To Mark Cuban, all this makes sense. Having a billion dollars—that famous "three-comma" net worth—gives a candidate a certain swagger. "Rich people just have a little more arrogance to think we know more than everyone else," Cuban wrote.
And just as John F. Kennedy had an instinctive grasp of the new media—television—that was coming to dominate his political era, Cuban thinks that the social media era will play to the strengths of a different group of candidates.
"There is no question the game has changed and Donald has a much stronger command of it than the rest of the candidates," Cuban wrote. "Most future voters will get their news from their Facebook, Snapchat, Cyber Dust, Instagram, Twitter feeds," Cuban said (Cyber Dust is his own messaging app). "They open their apps and see what's there. They don't go looking for depth and explanations."

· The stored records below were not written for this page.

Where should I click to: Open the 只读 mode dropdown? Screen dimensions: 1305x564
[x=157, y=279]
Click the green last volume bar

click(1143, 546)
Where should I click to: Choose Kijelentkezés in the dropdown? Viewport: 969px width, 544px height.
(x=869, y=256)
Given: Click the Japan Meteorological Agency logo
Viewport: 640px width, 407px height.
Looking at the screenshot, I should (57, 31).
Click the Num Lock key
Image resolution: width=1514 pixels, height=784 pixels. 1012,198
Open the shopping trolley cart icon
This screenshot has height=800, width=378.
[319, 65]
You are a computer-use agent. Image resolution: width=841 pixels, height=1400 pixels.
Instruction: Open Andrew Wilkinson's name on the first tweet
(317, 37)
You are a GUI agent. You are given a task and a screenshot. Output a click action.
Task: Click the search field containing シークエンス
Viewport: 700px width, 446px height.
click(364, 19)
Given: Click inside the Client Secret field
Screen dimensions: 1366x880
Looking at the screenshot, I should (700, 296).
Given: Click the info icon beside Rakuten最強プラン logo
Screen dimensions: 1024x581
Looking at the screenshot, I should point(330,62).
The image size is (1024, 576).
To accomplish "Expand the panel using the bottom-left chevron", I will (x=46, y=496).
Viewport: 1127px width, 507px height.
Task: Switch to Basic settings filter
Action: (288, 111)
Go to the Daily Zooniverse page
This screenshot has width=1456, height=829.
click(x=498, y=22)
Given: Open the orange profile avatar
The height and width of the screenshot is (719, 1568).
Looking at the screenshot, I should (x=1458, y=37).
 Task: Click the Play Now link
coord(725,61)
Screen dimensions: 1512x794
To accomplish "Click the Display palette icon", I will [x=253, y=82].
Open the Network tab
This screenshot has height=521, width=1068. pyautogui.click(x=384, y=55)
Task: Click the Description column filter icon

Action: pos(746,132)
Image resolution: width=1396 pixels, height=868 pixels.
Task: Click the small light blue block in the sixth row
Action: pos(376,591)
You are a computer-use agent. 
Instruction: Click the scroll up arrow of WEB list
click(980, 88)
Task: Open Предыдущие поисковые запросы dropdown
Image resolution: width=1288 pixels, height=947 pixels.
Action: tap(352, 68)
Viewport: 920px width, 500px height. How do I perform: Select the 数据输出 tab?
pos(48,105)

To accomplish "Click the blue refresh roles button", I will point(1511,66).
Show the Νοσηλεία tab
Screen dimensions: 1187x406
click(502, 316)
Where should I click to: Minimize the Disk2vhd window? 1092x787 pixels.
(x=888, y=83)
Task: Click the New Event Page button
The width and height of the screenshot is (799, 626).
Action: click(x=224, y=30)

"If you as a candidate can't find your way into those feeds, you basically don't exist," Cuban wrote.
But Cuban said he's mindful of the enormous stakes involved in running for president. "No matter how smart or arrogant you think you are, I can't imagine anything more difficult or more humbling than making life or death decisions," he wrote. "Whether it's someone like me, or a Trump, the first time someone dies because of a decision the president made, I think all that bluster goes out the window."
With that in mind, Cuban—who played a fictional president of the United States in "Sharknado 3"—has begun thinking through a campaign platform that skews toward the libertarian end of the political spectrum and focuses heavily on reforming the U.S. economy.
"The first thing I would do is define which social issues were not presidential and instead were personal," he wrote. "They have nothing to do with running the country. They are personal and family decisions."
Instead, Cuban said he'd focus on five top economic problems the country needs to solve.
Those include, he said, income inequality, college debt, overly complex taxes and cybersecurity. "How we deploy bytes and the superiority of our national hackers is far more important than bombs or bullets," he wrote. "You want to stop a bomb? Hack it."